### Text passage
Read Your Body’s Whispers
|October 25, 2013||Posted by Carol Marleigh Kline, MA, CWIC, CWWS under Wellness||
A few years back, Dr. Rankin was watching the life she had built fall apart. She’d undergone a couple of divorces. Her professional life was successful but she was exhausted by all the masks she tried to wear—“Perfect Wife,” “Perfect Doctor,” etc. Nothing was working right for her. She loved being a doctor but she was also deeply frustrated by a schedule that allowed her to see each patient for only a few minutes. So although her (third) husband was unemployed at the time, and she had just returned to work after childbirth, she stepped away from her slot at an integrative practice to spend time thinking about why the life she was living was so far from the one she had wanted. She had all the trappings of wealth. But she was suffering from burnout, from listening to all the “shoulds” she thought she had to follow, and from the sense that she was not helping her patients achieve true health.
What she found during her sabbatical was that medicine doesn’t focus enough on what it takes to create wellbeing. For example, most MDs are not going to tell you that your relationships are making you sick. Or that you need a creative outlet in life. Or some kind of spiritual expression. They don’t talk about a healthy financial life, either, or about the importance of a healthy environment.
Above all, MDs tend to avoid talking about mental states, saying that’s the realm of the psychologist or the psychiatrist. But Dr. Rankin refuses to be kept in her MD box. “When any of the facets of what make us whole get out of balance, the body whispers,” she says. In my experience, the body not only whispers, it whimpers. And if I don’t pay attention, those whimpers get louder. Can you relate?
Chiropractors are taught that the body was designed to heal itself. It’s hard for the body to do that when most of us treat our bodies as nothing more than vehicles for our many desires. We rarely if ever listen to our bodies. And that’s too bad. Dr. Rankin says the body is a “mirror,” that it shows us what’s really going on beneath the surface. The body is always speaking. But because it’s used to not being listened to, at some point, it grabs our attention through pain.
I can remember years back when I would get angry with my body for hurting. What right did it have to hurt? It was interfering with the life my mind wanted to have! Back then, I felt my body had no say in the living of my life. It was supposed to do what I told it to do. And when it didn’t, I got angry. It never occurred to me that the body was coming from a deeper wisdom.

(Items from a dataset)
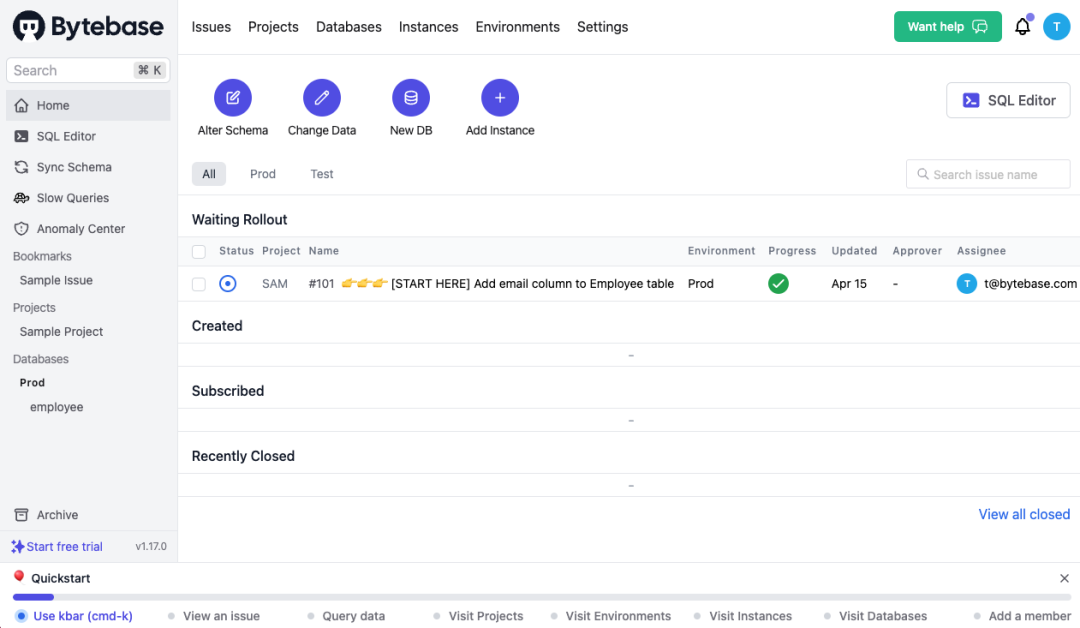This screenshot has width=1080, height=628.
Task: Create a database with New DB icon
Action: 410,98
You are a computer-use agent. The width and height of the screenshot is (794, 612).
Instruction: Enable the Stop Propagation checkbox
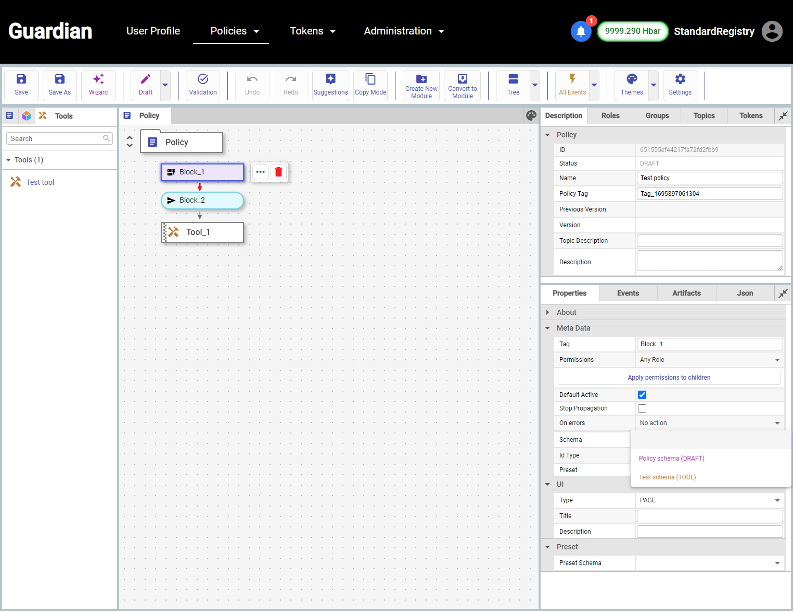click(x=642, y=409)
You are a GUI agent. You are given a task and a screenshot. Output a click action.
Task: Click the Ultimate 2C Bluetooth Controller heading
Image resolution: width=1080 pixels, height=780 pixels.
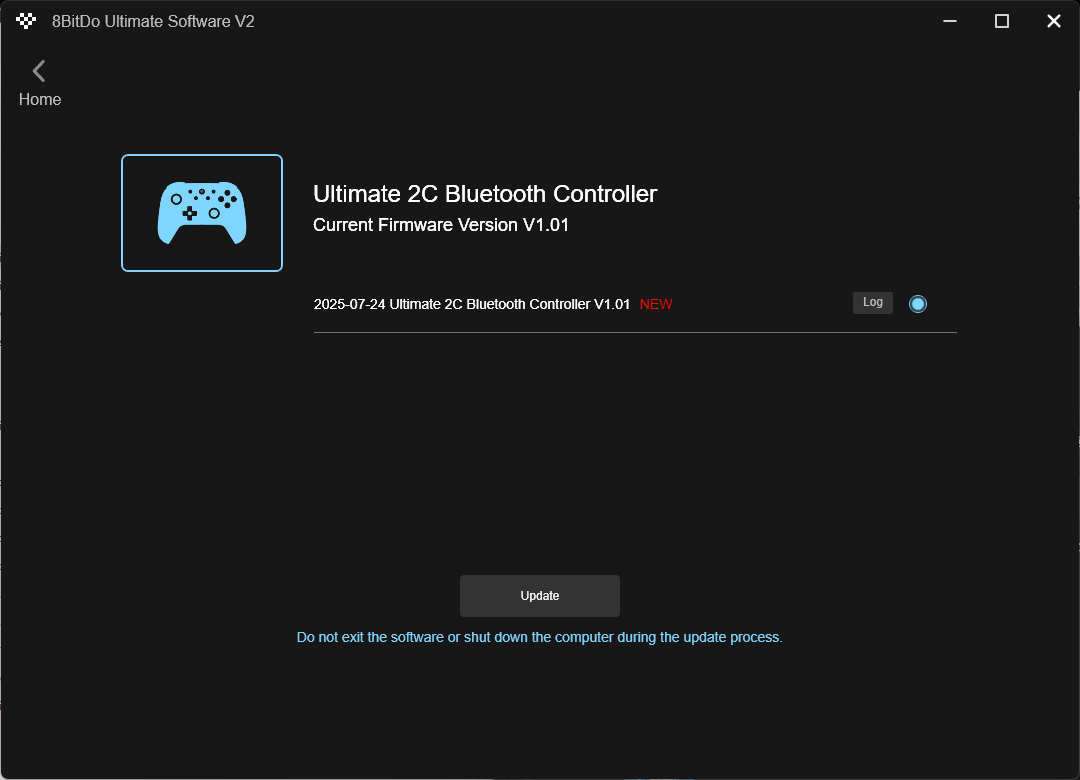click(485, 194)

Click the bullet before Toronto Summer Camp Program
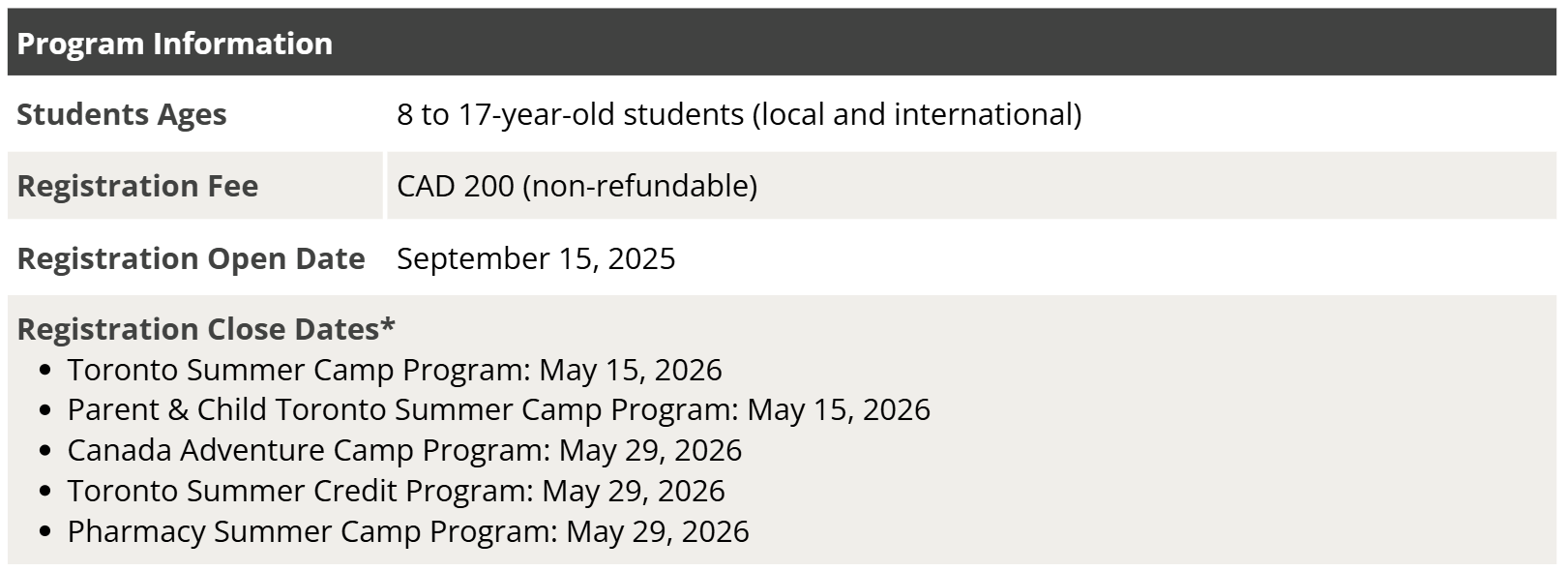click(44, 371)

### Required work
1/ In the wellness post above, what did Dr. Rankin find during her sabbatical?
2/ Translate this sentence from the wellness post into Spanish: "Chiropractors are taught that the body was designed to heal itself."
3/ Duplicate the part of the wellness post that starts at "I can remember" and ends at "a deeper wisdom.".

### Exercise solutions
1/ She found that medicine doesn't focus enough on what it takes to create wellbeing.

2/ A los quiroprácticos se les enseña que el cuerpo fue diseñado para curarse a sí mismo.

3/
I can remember years back when I would get angry with my body for hurting. What right did it have to hurt? It was interfering with the life my mind wanted to have! Back then, I felt my body had no say in the living of my life. It was supposed to do what I told it to do. And when it didn’t, I got angry. It never occurred to me that the body was coming from a deeper wisdom.